◆ **Trecho selecionado**
Correio braziliense, n. 19372, 09/06/2016. Política, p. 3

"Danos que podem levar anos"

Procurador que atua no TCU afirma à comissão do impeachment que Dilma utilizou bancos oficiais como "cheque especial"

 

O procurador do Ministério Público junto ao Tribunal de Contas da União (TCU), Júlio Marcelo de Oliveira — uma das testemunhas indicadas pela acusação ouvida na comissão especial do impeachment no Senado —, afirmou ontem “não ter dúvidas” de que há uma relação direta entre a maquiagem nas contas públicas e a crise econômica no país. Responsável pelas representações que levaram o TCU a condenar as pedaladas fiscais e a edição de decretos irregulares, Júlio considera que esses artifícios implicaram no aumento da dívida pública e na perda de confiança.

“Danos aos alicerces da economia brasileira que podem levar anos para serem recuperados”, disse. Para o procurador, Dilma cometeu uma “fraude democrática”, realizando feitos que não conseguiria manter com a arrecadação do período. “Tudo isso leva a uma dúvida sobre o compromisso do governo em ter uma postura coerente e correta para sustentação da dívida, porque se ela perde o controle os agentes econômicos serão penalizados, sofrerão em algum momento um prejuízo seja por uma reestruturação da dívida, seja por uma inflação fora de controle, algum ajuste acaba sendo feito, então o artifício das pedaladas que levou a uma expansão insustentável do gasto público está na raiz da profunda crise”, declarou.

Durante o depoimento, Júlio afirmou ainda que após a auditoria do TCU concluiu que o governo da presidente Dilma Rousseff utilizava instituições financeiras (BNDES, Banco do Brasil e Caixa Econômica) como um “cheque especial” e uma “linha de financiamento” para gastos e despesas primárias do Executivo.

Depois de Júlio, os senadores ouviram o auditor do Tribunal de Contas Antonio Carlos Costa d’Ávila Carvalho, também indicado pelos autores da denúncia, os juristas Miguel Reale Jr., Janaína Paschoal e Hélio Bicudo. Até o fechamento desta edição, não haviam sido questionadas testemunhas indicadas pelos integrantes do colegiado. Do quadro de operação de crédito da Secretaria do Tesouro Nacional, foram escolhidos Rogério Jesus Alves Oliveira, Adriano Pereira de Paula e Otávio de Medeiros.

 

Perícia negada

Antes do depoimento, numa reunião bastante conturbada, aliados da presidente Dilma Rousseff tentaram aprovar na comissão especial do impeachment, pedido de perícia técnica para analisar os decretos suplementares sem autorização do Congresso e as chamadas pedaladas fiscais. O colegiado, formado em grande parte por senadores que defendem o impedimento da presidente, derrubou a proposta.

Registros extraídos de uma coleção

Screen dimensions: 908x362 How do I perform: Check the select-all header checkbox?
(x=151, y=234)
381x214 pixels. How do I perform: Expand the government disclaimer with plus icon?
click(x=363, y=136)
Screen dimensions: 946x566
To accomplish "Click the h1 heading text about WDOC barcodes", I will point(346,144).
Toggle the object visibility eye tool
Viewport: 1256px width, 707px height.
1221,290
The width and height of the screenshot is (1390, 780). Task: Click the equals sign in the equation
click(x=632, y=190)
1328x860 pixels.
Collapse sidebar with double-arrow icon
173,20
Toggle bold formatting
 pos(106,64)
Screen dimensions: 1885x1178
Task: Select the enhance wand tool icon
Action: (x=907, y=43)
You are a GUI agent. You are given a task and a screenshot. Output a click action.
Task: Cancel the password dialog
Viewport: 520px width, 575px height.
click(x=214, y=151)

◆ **Tarefa a realizar**
Transcreva o trecho da reportagem sobre o depoimento do procurador do TCU, começando nas palavras que contêm "Durante o depoimento, Júlio" e parando logo após "primárias do Executivo.". As linhas não têm qualquer relevância aqui.

◆ **Solução do problema**
Durante o depoimento, Júlio afirmou ainda que após a auditoria do TCU concluiu que o governo da presidente Dilma Rousseff utilizava instituições financeiras (BNDES, Banco do Brasil e Caixa Econômica) como um “cheque especial” e uma “linha de financiamento” para gastos e despesas primárias do Executivo.